Extensive real world testing has resulted in the undisputed champion of intercooler design for the 2.0T Audi A4.
Intercooler design consists of more than just finding the largest core that will fit on the front of the car.
Exposed frontal area, number of pressure charge rows, cooling fin count, and end tank geometry are some of the key parameters that need studying when embarking on an intercooler project.
As with most of our intercooler development, the use of sophisticated Computational Fluid Dynamics (CFD) software allowed us to study airflow and maximize our approach to lowering intake air temps even before we hit our chassis dynamometer. Our end tank went through no less than 14 design evolutions. By carefully choosing our cast aluminum end tank shape, along with the integration of a directional baffle, we were able to drop intake air temperatures a maximum 27 degrees F over stock, while also reducing restriction by half! Not only does that result in an additional 14 crank hp on a chipped car, it also means completely stable power under the hottest outside conditions, even when there is over 400hp under the hood with a big turbo kit.
Temperature drop, pressure drop, and overall core efficiency were logged and calculated through thorough dyno, street, and track testing, in all sorts of ambient conditions. View the Behind the Scenes tab for results.
This intercooler is simply massive in its abilities. Nothing else comes close.
Key product features:
- All aluminum construction, including tubing, for maximum heat transfer
- Retains unmodified front crashbar
- Bar and plate core construction
- Cast aluminum end tanks with inlet baffle
2.5 inch diameter mandrel bent aluminum tubing
- Stainless steel t-bolt clamps with heavy duty silicone couplers
- Replacement power steering cooler assembly
- Direct Bolt In, no modifications required for fitment
- Pressure checked assembly before leaving our factory
But don't take our word for it. European Car Magazine has stated, "...it's safe to conclude that a large intercooler upgrade like the AWE unit is a must-have for any 2.0T FSI owner who drives aggressively," and "...As hoped, the AWE intercooler saved a hefty amount of horsepower from vanishing into thin, hot air by limiting the IAT spike."
AWE Tuning B7 FMIC End Tank Design
Below is a screenshot from our Computational Fluid Dynamics (CFD) software demonstrating the clear superiority of our end tank design vs the more common box shaped end tank found on most aftermarket intercoolers.
While a box shaped end tank is much simpler to design and fabricate, the amount of turbulence created (show in red, orange, and yellow) results in very inefficient cooling and air flow through the core.
Our end tank design went through no less than 14 revisions while we maximized performance.

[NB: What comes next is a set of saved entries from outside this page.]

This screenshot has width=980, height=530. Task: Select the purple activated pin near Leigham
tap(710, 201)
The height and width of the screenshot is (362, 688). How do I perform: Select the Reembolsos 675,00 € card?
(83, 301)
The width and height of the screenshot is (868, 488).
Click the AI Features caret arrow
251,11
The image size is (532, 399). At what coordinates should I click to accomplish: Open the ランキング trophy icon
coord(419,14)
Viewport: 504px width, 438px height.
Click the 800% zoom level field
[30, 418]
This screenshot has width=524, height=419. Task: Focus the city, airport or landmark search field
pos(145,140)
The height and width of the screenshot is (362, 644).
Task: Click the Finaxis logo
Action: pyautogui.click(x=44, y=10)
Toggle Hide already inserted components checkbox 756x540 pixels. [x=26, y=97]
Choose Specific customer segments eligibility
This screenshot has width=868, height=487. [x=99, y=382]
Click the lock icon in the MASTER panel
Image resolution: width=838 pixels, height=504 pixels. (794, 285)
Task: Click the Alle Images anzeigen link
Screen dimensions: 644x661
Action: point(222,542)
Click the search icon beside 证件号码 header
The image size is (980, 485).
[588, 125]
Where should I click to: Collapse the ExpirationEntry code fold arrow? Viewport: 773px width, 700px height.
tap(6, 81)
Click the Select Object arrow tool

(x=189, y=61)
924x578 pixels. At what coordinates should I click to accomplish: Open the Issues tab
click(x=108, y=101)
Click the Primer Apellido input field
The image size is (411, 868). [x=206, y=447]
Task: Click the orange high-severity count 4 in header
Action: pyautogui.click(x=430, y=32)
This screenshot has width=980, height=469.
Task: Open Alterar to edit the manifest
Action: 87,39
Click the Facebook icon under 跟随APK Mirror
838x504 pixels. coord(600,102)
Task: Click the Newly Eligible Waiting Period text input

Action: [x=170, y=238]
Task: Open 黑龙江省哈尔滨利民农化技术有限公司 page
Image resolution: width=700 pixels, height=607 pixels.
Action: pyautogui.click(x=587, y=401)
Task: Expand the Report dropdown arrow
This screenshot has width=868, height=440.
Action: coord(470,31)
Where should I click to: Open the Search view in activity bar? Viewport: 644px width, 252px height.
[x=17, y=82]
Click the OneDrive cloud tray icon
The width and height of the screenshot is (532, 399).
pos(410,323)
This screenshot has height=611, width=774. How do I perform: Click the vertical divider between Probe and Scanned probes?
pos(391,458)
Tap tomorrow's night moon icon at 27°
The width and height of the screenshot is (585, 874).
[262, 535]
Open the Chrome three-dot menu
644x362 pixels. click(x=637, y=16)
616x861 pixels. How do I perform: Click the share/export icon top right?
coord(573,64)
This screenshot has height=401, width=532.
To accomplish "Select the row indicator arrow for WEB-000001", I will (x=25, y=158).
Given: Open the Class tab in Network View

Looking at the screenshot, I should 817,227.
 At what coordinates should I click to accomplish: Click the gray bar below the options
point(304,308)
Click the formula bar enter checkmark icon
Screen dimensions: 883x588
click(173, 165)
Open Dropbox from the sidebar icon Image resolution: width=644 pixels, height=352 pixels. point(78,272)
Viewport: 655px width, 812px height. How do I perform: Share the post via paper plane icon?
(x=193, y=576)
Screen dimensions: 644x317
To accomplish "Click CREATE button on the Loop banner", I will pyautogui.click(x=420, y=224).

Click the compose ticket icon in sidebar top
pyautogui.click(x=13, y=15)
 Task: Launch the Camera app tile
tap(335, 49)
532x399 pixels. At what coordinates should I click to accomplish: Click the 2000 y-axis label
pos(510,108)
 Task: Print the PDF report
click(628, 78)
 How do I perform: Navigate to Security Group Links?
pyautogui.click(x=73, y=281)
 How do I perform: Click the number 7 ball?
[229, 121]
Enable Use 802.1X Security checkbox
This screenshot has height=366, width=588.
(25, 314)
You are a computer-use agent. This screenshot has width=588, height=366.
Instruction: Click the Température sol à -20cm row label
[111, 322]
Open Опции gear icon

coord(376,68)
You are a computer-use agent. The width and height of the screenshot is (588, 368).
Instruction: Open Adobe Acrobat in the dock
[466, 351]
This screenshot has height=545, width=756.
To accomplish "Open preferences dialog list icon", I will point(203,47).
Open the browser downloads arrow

Our end tank design is the key to why we can use such a large core without tremendous pressure restriction issues. Our pressure drop is half of what the dual side mount system provides, while also providing nearly a 30F degree temperature drop vs stock.
AWE Tuning B7 A4 FMIC Testing
Data was collected on our Mustang MD-AWD-500-SE AWD dynamometer, on the street, and on various race tracks, using dual Omega DPi temperature meters outputting to the dyno's integrated data acquisition, and via a portable lab grade datalogger. Several runs were made recording temperatures and pressures before and after the stock and AWE Tuning intercooler assemblies and then averaged, with graphs of the changes shown below. All tests were done on our in house 2006 A4 2.0T quattro S-Line with our exhaust and G.I.A.C. chip installed. 93 octane fuel was used for all tests.
Below: Temperature drop is the measurement of how much heat the intercooler is able to remove from the intake air. The higher the temperature drop, the denser the air charge, resulting in more power and less tendency for detonation in the cylinders. Our design was able to hold intake air temperatures at redline to almost the same level as at 2500rpms, while the stock dual intercooler design allowed temperature to climb with rpms.
Below: Large intercoolers can do well in reducing intake air temperatures, but they can also introduce a lot of restriction to the intake air. That restriction will result in power loss even with the improved temps. Too much intake flow restriction means the turbo cannot deliver as much boost to the engine. Our design not only excells in temperature drops, but also in how pressure restriction is minimized to levels less than the dual side mount stock configuration.
Below: Intercooler efficiency is a way to determine how well the intercooler is able to handle heat removal, and any rating of 80% efficient or above is outstanding. Our design at its least efficient is still 93% effective even on a G.I.A.C. chipped A4, whereas the stock design takes a nosedive to near 77% at redline on the same G.I.A.C. chipped car.
Below: Power test of our Front Mount Intercooler design vs stock. The stock turbo is running near its capacity when chipped, producing more heat than at stock boost levels. Installing our Front Mount Intercooler reduced heat tremendously, to produce a cooler, denser intake air charge, resulting in a very nice increase in power as the rpms rise (nearly 14 crank horsepower when converting from the dyno sheet wheel power measurement). Even more impressive results were seen with our prototype GT28 71R turbo kit on this car.